Answering these questions would have an impact both for the practical problem of designing hardware accelerators and for the mathematical problem of finding the critical lattice of an object. This is a fundamental algorithmic problem, which has not attracted much attention from mathematicians. We intend to build a code that search for the critical lattice on top of our present tools, Pip and Polylib. In practice, heuristics for this problem are already in use in tools like PiCo. We hope these researches will give a new interest to our cooperation with Synfora.

Converting the SSA Form to Assembly Code

Results: The ssa form (Static Single Assignment) is an intermediate representation in which multiplexers (called $φ$ functions) are used to merge values at a join point in the control graph. Since the $φ$ functions cannot be implemented, they must be replaced by register copy instructions when generating actual machine code. If this is done naively, one generates a lot of useless copies; a coalescing phase is needed to eliminate them.

In cooperation with François de Ferrière and Christophe Guillon from the MCDT team at ST-Microelectronics, we found a solution for the optimal removal of $φ$ functions. Our solution is an extension of the Leung and George algorithm which minimizes the number of copy instructions. This is not strictly equivalent to finding the best translation of the ssa form into machine language. However, they introduce an interesting technique, pinning, for representing renaming constraints.

Our idea was to use this pinning technique for constraining the renaming of $φ$ functions arguments in order to simplify coalescing. This formulation is not strictly equivalent to the initial problem, which is still unsolved. We proved that our formalism is NP-complete, and, as a corollary, that the initial problem is also NP-complete in the size of the largest $φ$ function.

We have implemented our algorithm in the LAO assembly code optimizer from ST-Microelectronics. Comparison with other approaches gave interesting results, which we explained by comparing to several hand-coded examples.

All these results are presented in an internal research report and will be presented at the international conference IEEE CGO 2004 .

future prospect: The problem of ssa removal may be modeled as a classical problem of register coalescing as found in the register allocation phase. There, one does ``conservative'' coalescing, which means that it does not change the chromatic number of the interference graph. For aggressive coalescing, we had to prove new NP-completeness results.

On the other hand, our study of aggressive coalescing and its interaction with Chaitin coloring techniques has shown that we were not solving the real problem (except in the case where the number of physical registers is unlimited).
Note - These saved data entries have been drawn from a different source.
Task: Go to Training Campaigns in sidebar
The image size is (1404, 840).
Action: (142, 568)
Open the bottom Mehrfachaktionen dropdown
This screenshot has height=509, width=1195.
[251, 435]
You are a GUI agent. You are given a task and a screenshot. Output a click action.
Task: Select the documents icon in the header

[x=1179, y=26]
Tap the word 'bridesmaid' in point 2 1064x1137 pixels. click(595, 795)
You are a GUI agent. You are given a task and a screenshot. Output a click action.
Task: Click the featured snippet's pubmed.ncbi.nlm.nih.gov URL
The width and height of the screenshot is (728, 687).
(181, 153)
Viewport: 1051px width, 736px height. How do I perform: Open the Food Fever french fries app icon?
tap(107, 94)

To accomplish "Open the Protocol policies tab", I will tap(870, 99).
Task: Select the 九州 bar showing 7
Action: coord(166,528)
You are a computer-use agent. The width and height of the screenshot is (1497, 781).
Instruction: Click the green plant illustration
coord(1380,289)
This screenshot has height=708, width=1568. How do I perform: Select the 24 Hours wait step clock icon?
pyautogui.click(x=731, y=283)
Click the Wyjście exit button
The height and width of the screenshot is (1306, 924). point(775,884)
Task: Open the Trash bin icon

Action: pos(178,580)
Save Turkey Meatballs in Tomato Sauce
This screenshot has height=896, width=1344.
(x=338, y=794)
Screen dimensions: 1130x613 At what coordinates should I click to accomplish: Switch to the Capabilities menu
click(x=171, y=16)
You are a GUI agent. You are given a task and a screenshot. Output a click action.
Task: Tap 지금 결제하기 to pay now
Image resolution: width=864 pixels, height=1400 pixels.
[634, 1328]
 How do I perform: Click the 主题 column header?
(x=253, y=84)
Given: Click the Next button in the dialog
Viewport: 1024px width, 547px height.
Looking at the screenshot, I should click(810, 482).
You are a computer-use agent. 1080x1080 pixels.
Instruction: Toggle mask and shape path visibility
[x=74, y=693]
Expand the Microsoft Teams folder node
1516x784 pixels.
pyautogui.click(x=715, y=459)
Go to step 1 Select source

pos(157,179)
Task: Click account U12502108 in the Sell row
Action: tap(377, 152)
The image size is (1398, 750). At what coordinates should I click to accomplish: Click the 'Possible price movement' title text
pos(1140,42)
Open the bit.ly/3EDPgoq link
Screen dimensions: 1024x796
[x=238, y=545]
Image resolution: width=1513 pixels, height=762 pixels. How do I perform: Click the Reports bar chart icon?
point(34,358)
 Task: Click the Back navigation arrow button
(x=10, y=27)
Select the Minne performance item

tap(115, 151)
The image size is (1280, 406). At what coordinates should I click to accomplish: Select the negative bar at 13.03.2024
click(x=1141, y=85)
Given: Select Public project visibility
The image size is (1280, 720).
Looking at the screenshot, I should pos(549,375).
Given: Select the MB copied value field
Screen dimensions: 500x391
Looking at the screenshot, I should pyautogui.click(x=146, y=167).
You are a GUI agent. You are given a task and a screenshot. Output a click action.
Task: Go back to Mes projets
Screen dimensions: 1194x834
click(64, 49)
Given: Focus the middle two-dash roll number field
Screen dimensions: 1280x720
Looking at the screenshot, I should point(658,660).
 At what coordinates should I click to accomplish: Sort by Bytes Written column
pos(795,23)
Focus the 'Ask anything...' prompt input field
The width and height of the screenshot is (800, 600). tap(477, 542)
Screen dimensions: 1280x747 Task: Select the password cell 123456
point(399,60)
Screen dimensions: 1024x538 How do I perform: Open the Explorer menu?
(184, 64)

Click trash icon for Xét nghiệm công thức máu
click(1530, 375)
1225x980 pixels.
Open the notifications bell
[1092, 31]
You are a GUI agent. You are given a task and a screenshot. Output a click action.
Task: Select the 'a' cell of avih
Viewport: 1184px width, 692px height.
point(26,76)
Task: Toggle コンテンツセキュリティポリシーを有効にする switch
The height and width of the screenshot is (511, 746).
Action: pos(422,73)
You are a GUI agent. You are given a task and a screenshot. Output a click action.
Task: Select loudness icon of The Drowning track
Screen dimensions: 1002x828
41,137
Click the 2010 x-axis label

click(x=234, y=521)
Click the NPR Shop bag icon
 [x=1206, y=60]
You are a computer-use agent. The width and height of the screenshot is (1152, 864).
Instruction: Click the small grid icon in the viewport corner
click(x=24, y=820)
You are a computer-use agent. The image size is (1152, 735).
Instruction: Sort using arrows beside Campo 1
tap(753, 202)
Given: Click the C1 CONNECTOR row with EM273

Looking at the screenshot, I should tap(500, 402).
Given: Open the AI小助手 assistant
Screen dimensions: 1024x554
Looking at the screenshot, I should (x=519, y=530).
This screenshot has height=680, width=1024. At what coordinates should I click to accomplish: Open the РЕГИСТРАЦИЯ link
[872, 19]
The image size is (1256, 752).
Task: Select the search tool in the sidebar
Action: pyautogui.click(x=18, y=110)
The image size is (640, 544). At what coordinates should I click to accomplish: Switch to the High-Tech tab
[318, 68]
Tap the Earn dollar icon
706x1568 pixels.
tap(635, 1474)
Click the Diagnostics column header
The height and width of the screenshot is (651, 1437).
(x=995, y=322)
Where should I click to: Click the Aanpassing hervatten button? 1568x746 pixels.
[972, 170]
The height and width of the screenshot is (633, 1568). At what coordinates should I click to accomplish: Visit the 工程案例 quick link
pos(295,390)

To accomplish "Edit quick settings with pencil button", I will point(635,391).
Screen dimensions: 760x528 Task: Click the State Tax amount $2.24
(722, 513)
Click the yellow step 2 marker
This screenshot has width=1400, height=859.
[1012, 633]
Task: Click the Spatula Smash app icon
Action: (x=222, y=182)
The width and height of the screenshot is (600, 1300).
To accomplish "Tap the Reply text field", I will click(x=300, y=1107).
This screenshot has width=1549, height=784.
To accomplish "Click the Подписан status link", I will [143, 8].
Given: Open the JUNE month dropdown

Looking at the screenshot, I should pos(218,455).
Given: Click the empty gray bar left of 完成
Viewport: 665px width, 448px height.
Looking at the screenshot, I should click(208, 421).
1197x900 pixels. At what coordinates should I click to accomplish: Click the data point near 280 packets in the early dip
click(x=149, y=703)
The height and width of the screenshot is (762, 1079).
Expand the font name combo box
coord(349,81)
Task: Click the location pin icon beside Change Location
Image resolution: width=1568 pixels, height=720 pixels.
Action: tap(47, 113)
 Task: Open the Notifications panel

This lead us to consider a more general register allocation problem, still keeping in mind that the source code we are translating is in ssa form. This is specially true in our collaboration with MCDT at ST-Microelectronics. The goal is thus to remove the ssa $φ$ function, without changing the register pressure, and by using the minimum number of copy instructions.

These results are still incomplete and must be firmed up. Nevertheless, we have introduced new concepts which will allow us to design new heuristics for fixed register allocation, both in the general case and for the st220 dsp . The next step will be to experiment with these new heuristics. LAO2, an optimizer for assembly code which is under development at ST-Microelectronics, seems to be the ideal vehicle for these experiments.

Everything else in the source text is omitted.